Task prompt :: Each entry should be copied as it stands, leaving the pictures behind.

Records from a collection
---*---

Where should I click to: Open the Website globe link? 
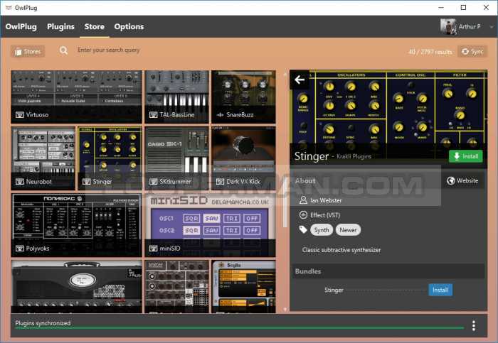pyautogui.click(x=462, y=180)
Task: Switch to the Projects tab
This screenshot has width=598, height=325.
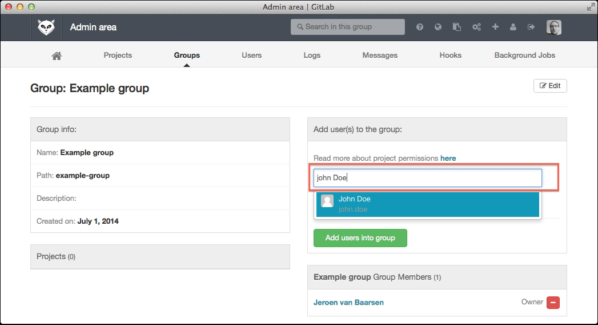Action: [x=118, y=56]
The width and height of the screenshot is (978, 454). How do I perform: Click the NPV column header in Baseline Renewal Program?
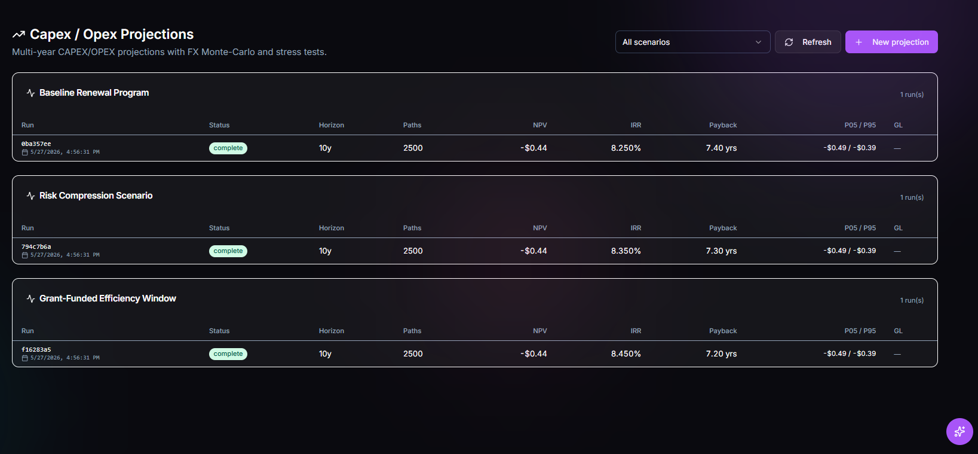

---*---

Written answer ::
Where should I click to: Open the Website globe link? 
pyautogui.click(x=462, y=180)
Task: Switch to the Projects tab
This screenshot has width=598, height=325.
Action: [x=118, y=56]
The width and height of the screenshot is (978, 454). How do I perform: Click the NPV column header in Baseline Renewal Program?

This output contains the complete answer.